Here's a related post from Tom I doesn't address your core concern, but it does provide some information.

Hope this helps,
Sep 11, 2007 at 4:13 AM
Edited Sep 11, 2007 at 9:24 AM
Thanks for your answer Fernando

But while you said the SecurityQuickStart shows how to use these features in a WinForms application - I'm afraid this is not true.

I've downloaded the Enterprise Library 3.1 and am right now, looking at the SecurityQuickStart.
When I press F5 to take a look ... I get an error message that reads something like this:

This QuickStart requires a database configured with ASP.NET services schema....
And if I delete the reference to System.Web in the SecurityQuickStart project, the whole thing doesn't compile.

Now can I ask again, does the Security Application Block work without ASP and/or have any working demos that don't require ASP.NET?

I'm interested in adding some simple security to my SmartClient application. But it looks like the Security Application Block should be called ASP.NET Security Block.

I can see that the Security Application Block project doesn't reference System.Web (as it did last time) but it may still rely on information that only an ASP application can provide. Being restricted to web apps was not revealed in the last Security Application Block I checked (confusingly and frustratingly), so I hope someone can please clarify this to save myself and others a load of time.
Sep 11, 2007 at 1:44 PM
Edited Sep 11, 2007 at 1:45 PM

I don't see how my original statement is not true... The quick start is a WinForms application and does use the ASP.NET Membership and Role services. These services are part of the System.Web assembly, so obviously removing a reference to this assembly will prevent the code from building (as would any other project with a missing reference), and their implementation requires a database schema to store information (just like many other services do).

The Security Application Block implements certain security features (e.g. authorization and security caching), leaving Role and Membership management to the ASP.NET implementations which are not part of the block. I agree that the ASP.NET services were built with ASP.NET web applications as their primary target, but they can be used in other scenarios and that's the purpose of the quick start. Also, the assemblies and tools involved (like aspnet_regsql.exe used to register the required schemas) are part of the .net 2.0 redistributable package.

I don't understand what you mean by "relying on information that only an ASP application can provide". Again, the quickstart is a WinForms application using the services from the ASP.NET.

Here's a post with a related discussion

Sep 12, 2007 at 1:04 AM
Edited Sep 12, 2007 at 4:56 AM
By saying relying on information that only an ASP application can provide - I mean can I use the Security Applicatiln Block without any references to ASP.NET or System.Web?

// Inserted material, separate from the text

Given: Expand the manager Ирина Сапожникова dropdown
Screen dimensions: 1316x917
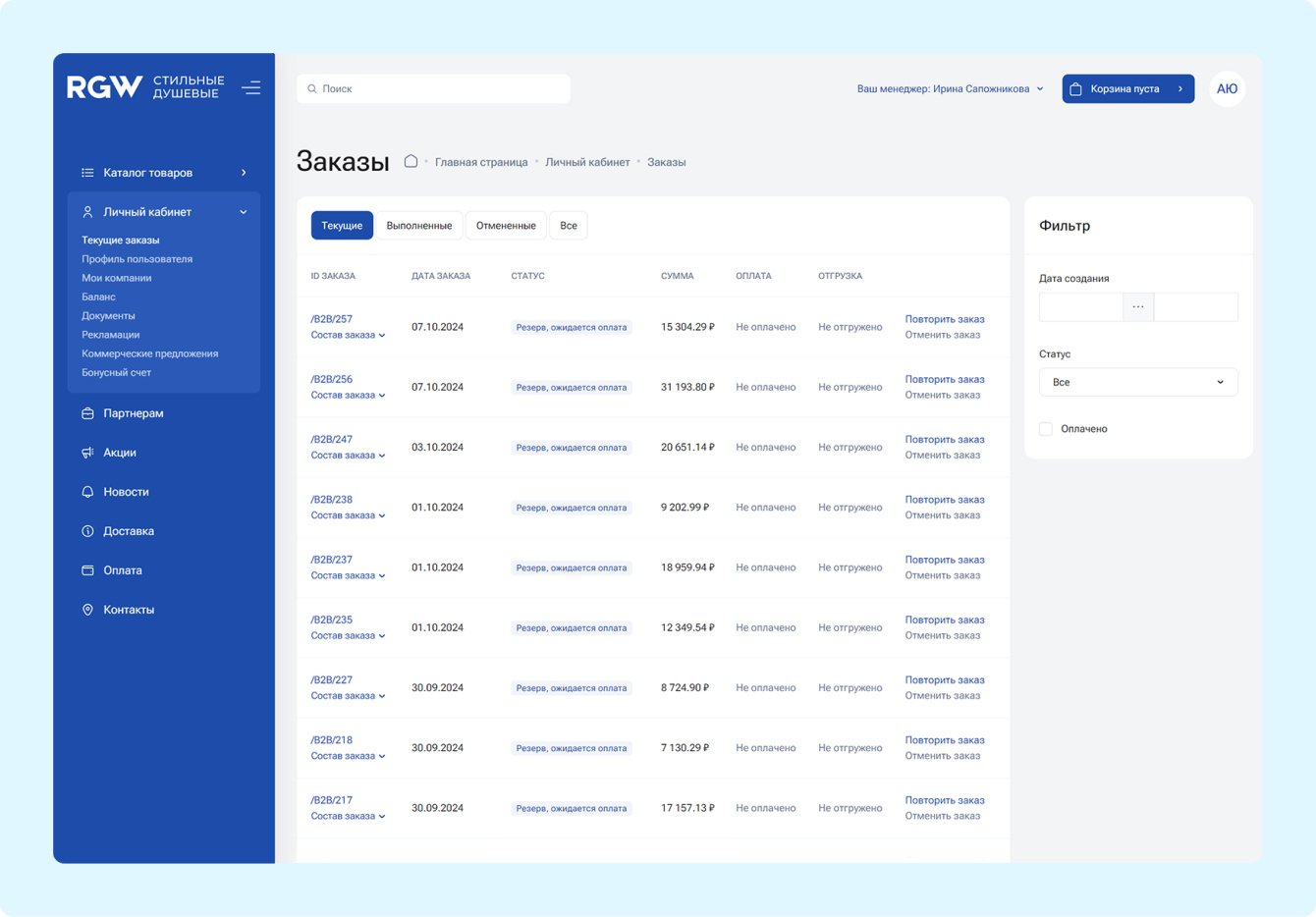Looking at the screenshot, I should [x=951, y=88].
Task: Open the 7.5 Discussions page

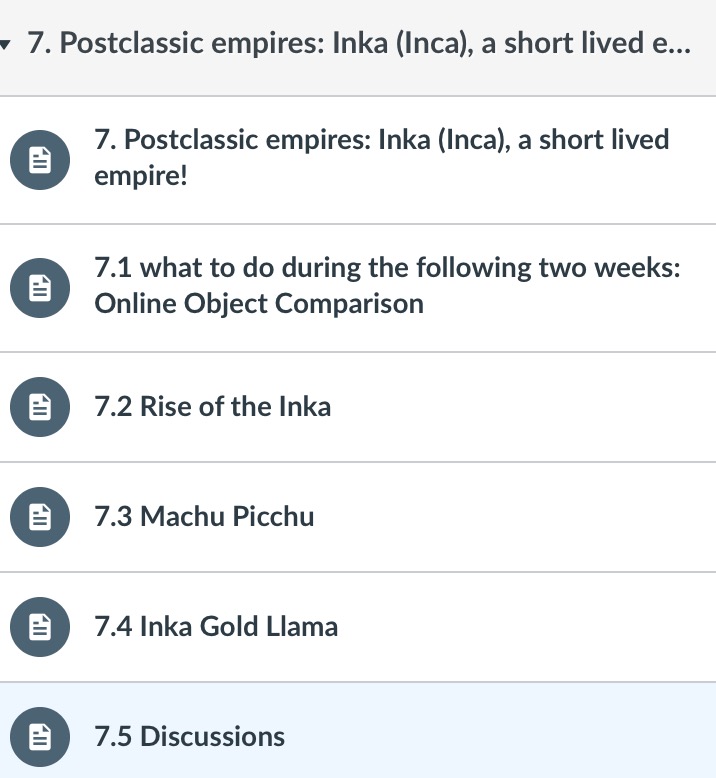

I don't understand why the Security Application Block seems to require functionality found only in System.Web.

So, my confusion is this:
  • I 'm building a non-Web, Smartclient WinForms application.
  • I look at the Security Application Block and I see references to System.Web and ASP.NET.
  • With those dependencies, I see a problem in using this Application Block with a non-ASP, non-Web application.

Surely this is a fundamental question that needs to be answered by anyone thinking about using this application block for a non-web application.

But given your related discussion link, it looks like it's just because System.Web is a poorly organised, badly named assembly that is causing the confusion.
Sep 12, 2007 at 1:10 PM

Let me clarify something. The Security Application Block does not have any dependency on System.Web for its implementation of two security services (authorization and security cache). The Security Application Block Quick Start shows how to use these services and the security related services from System.Web (Role and Membership) that happen to be useable from WinForms applications.

The Security Application Block did have implementations of services similar to Role and Membership before the January 2006 release, but those implementations were removed when the .NET platform provided implementations with the release of the .NET 2.0 version. The post from Tom I posted above mentions this situation. Because of this, the Quick Start has a prominent banner with this text: "Note: Much of the functionality demonstrated by this QuickStart was implemented in previous versions of Enterprise Library, but the same functionality is now provided directly by the .NET Framework. This functionality is still demonstrated in the QuickStart to provide migration guidance for users of previous versions of Enterprise Library."

I agree that you have a valid concern that must be addressed, and the documentation doesn't seem to state explicitly the fact that services from the System.Web assembly can be used from WinForms apps. I hope it is clarified now.